La maison est
située à l’angle de la rue. C’est une maison particulière
composée de différents styles imbriqués les uns
dans les autres et l’on ne saurait dire si l’on a affaire à
une demeure ancienne ou à une construction récente.
Elle a des deux.
Massive, s’étageant sur plusieurs
niveaux, elle est plantée un peu en retrait au fond d’une cour
à la pelouse rase. De grandes baies vitrées en polyuréthanne
à travers lesquelles on ne peut voir contrastent avec les deux
escaliers dix-huitième en pierre de la façade. Symétriques,
ils trônent à chaque extrémité comme des
sphinx. C’est ma maison, je le sais comme on sait son nom. Et pourtant
ce soir, en rentrant chez moi comme tous les autres soirs, je trouve
un peu étonnant ce contraste flagrant dans l’architecture.
On devine encore le cachet ancien de la maison sous les rajouts, mais
il faut commencer à chercher. Et puis, surtout, je n’ai plus
trop présent à l’esprit la vision de l’intérieur.
Ca me parait incroyable, mais enfin, c’est si grand…Et puis, la fatigue
aidant, nos facultés peuvent s’altérer. Parfois, on
ne retrouve plus un mot, un nom, pourtant bien connu de nous, et puis
ça revient. Notre mémoire nous joue des tours et il
ne faut pas s’alarmer pour si peu. Ce soir, le souvenir de ma maison
m’échappe… Je ne parviens pas à visualiser l’agencement
des pièces, le mobilier, ni même d’ailleurs l’agencement
général.
La maison est immense en fait,
c’est peut-être ça aussi qui me dérange aujourd’hui.
J’entre.
Il y a un hall dans l’entrée
et tout de suite un escalier large en bois qui file dans les étages.

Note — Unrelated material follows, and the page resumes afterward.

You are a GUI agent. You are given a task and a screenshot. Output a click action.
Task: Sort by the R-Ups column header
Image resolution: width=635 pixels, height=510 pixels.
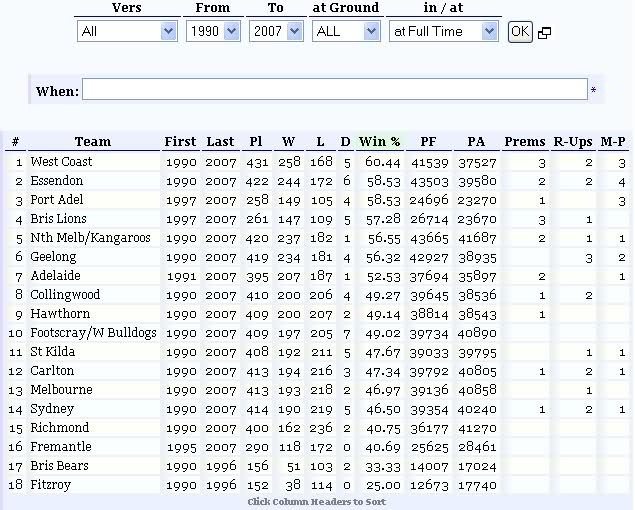click(574, 142)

Les plafonds sont hauts, il y a des pièces partout et plus
je monte, plus je perçois le décalage entre la maison
et moi. Le sol que j’aperçois à travers les balustres
est composé d’un carrelage en damier noir et blanc. Je ne comprends
pas comment il se fait que cette maison m’appartienne. Je n’ai rien
à voir avec ce strass, ces proportions démesurées
qui ne sont pas taillées pour moi. Pourtant, encore une fois,
il n’y a pas de doute possible, je suis chez moi.
Ma femme et mes enfants ne sont
pas là. Je ne sais pas où ils sont. Ils devraient être
là parce que je rentre toujours le dernier.
La maison semble inhabitée.
Ce qui devrait m’être familier m’apparaît comme totalement
étranger. A l’étage, sur la gauche, je pénètre
dans la chambre de mes enfants. Elle est vide de présence et
les énormes peluches aux teintes vives sur les lits me sont
inconnues. Elles sont aussi incongrues qu’énormes et criardes.
Le mobilier aussi m’est étranger. Je ne reconnais rien. Je
viens de rentrer chez moi, mais je dois en convenir, je suis dans
la maison de quelqu’un d’autre. Ou quelqu’un d’autre s’est installé
chez moi frauduleusement… L’angoisse m’oppresse. Les baies vitrées
diffusent un jour terne et gris de vitres dépolies. On ne voit
pas au dehors à travers. Je me sens dans un monde qui n’est
pas le mien, enfermé dans ce dédale de pièces
glauques qui n’en finissent pas de s’ouvrir les unes sur les autres.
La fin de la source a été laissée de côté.